We can get a sense of this reign of terror by thinking about what took place when the descendants of those ancient Iberians sailed to the New World, events for which we have ample historical records. The Spanish conquest of the Americas produced human suffering on a grotesque scale—war, mass murder, rape, slavery, genocide, starvation, and pandemic disease. Genetically, as Reich noted, the outcome was very similar: in Central and South America, large amounts of European DNA mixed into the local population, almost all of it coming from European males. The same Y-chromosome turnover is also found in Americans of African descent.
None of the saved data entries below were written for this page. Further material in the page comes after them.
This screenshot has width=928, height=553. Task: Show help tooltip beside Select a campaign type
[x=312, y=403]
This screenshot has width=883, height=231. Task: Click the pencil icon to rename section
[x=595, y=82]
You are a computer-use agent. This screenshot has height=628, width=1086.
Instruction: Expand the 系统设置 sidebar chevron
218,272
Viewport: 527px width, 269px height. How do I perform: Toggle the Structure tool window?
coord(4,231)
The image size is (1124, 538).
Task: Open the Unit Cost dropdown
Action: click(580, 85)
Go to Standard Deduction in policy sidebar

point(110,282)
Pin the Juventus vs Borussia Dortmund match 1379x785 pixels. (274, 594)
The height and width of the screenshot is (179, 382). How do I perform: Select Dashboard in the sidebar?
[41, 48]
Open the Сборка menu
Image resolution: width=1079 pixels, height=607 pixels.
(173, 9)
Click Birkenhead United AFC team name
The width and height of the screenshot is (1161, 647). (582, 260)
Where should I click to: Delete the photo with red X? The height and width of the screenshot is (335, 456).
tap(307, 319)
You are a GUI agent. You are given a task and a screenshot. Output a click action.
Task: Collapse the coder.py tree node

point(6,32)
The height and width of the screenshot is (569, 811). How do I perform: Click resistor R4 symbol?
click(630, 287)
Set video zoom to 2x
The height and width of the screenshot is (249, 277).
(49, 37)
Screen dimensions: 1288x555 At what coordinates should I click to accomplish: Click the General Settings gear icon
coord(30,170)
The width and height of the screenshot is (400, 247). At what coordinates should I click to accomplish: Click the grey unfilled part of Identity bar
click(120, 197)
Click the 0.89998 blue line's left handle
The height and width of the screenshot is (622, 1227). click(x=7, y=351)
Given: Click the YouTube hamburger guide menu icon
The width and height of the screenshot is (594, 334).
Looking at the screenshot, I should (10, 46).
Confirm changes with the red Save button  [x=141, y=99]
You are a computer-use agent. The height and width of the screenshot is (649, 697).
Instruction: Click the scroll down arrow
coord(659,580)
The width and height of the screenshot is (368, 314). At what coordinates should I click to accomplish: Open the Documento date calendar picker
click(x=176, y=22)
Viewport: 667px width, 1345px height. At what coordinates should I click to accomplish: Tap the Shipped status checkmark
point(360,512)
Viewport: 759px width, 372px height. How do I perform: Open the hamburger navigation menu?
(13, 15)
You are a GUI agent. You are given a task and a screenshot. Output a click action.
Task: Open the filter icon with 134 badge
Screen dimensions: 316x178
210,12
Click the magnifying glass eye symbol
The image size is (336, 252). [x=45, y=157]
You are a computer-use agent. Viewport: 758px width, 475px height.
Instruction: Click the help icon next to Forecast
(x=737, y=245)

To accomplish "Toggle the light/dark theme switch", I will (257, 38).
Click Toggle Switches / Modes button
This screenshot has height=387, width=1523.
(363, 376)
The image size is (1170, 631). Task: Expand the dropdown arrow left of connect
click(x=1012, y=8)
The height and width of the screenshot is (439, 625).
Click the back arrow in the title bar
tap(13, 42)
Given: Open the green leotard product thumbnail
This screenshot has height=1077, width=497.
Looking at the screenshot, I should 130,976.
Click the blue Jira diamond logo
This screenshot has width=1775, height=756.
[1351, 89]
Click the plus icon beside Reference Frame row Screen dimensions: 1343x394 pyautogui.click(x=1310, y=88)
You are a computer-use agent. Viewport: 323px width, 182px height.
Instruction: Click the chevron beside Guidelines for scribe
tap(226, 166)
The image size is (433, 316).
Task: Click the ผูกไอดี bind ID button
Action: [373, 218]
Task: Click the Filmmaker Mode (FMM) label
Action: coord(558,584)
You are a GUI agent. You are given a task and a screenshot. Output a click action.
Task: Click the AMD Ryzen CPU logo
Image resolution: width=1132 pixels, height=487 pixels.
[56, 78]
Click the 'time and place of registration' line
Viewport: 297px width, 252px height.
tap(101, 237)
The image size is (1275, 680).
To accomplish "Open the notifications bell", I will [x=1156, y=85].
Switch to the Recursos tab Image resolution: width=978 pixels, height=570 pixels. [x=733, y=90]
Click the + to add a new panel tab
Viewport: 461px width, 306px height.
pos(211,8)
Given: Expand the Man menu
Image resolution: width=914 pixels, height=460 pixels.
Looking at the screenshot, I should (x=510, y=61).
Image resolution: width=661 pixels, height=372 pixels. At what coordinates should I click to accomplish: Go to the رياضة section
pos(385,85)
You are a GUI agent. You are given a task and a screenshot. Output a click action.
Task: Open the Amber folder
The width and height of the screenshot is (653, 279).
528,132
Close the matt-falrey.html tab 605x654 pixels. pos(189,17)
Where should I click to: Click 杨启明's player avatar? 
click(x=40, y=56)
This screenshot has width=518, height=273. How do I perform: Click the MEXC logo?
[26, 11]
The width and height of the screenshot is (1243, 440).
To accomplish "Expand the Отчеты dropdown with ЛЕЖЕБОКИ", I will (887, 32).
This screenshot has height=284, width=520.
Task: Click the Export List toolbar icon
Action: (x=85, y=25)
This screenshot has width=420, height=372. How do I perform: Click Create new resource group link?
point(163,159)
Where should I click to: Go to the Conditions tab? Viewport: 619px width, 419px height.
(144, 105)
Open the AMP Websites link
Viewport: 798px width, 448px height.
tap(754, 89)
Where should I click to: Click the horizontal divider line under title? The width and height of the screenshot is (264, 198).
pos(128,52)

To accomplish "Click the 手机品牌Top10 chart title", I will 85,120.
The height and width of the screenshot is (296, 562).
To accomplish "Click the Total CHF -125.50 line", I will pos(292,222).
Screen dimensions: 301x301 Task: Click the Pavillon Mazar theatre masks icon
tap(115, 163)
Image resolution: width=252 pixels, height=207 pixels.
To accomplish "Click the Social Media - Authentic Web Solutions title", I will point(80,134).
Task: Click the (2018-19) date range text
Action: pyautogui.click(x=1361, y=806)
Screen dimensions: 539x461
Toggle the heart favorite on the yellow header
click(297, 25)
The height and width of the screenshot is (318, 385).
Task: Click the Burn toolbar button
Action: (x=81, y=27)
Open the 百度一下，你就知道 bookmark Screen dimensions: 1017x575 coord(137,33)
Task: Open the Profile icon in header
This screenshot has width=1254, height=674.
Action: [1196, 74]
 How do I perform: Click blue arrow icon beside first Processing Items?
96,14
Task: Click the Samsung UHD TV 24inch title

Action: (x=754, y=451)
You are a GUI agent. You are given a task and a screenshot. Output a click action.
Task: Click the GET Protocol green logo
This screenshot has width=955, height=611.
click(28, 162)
On average, a Black person in America has an ancestry that is around eighty per cent African and twenty per cent European. But about eighty per cent of that European ancestry is inherited from white males—genetic testimony to the widespread rape and sexual coercion of female slaves by slaveowners.
In the Iberian study, the predominant Y chromosome seems to have originated with a group called the Yamnaya, who arose about five thousand years ago, in the steppes north of the Black Sea and the Caspian Sea. By adopting the wheel and the horse, they became powerful and fearsome nomads, expanding westward into Europe as well as east- and southward into India. They spoke proto-Indo-European languages, from which most of the languages of Europe and many South Asian languages now spring. Archeologists have long known about the spread of the Yamnaya, but almost nothing in the archeological record showed the brutality of their takeover. “This is an example of the power of ancient DNA to reveal
cultural events,” Reich told me.
It also shows how DNA evidence can upset established archeological theories and bring rejected ones back into contention. The idea that Indo-European languages emanated from the Yamnaya homeland was established in 1956, by the Lithuanian-American archeologist Marija Gimbutas. Her view, known as the Kurgan hypothesis—named for the distinctive burial mounds that spread west across Europe—is now the most widely accepted theory about Indo-European linguistic origins. But, where many archeologists envisaged a gradual process of cultural diffusion, Gimbutas saw “continuous waves of expansion or raids.” As her career progressed, her ideas became more controversial. In Europe previously, Gimbutas hypothesized, men and women held relatively equal places in a peaceful, female-centered, goddess-worshipping society—as evidenced by the famous fertility figurines of the time. She believed that the nomads from the Caspian steppes imposed a male-dominated warrior culture of violence, sexual inequality, and social stratification, in which women were subservient to men and a small number of élite males accumulated most of the wealth and power.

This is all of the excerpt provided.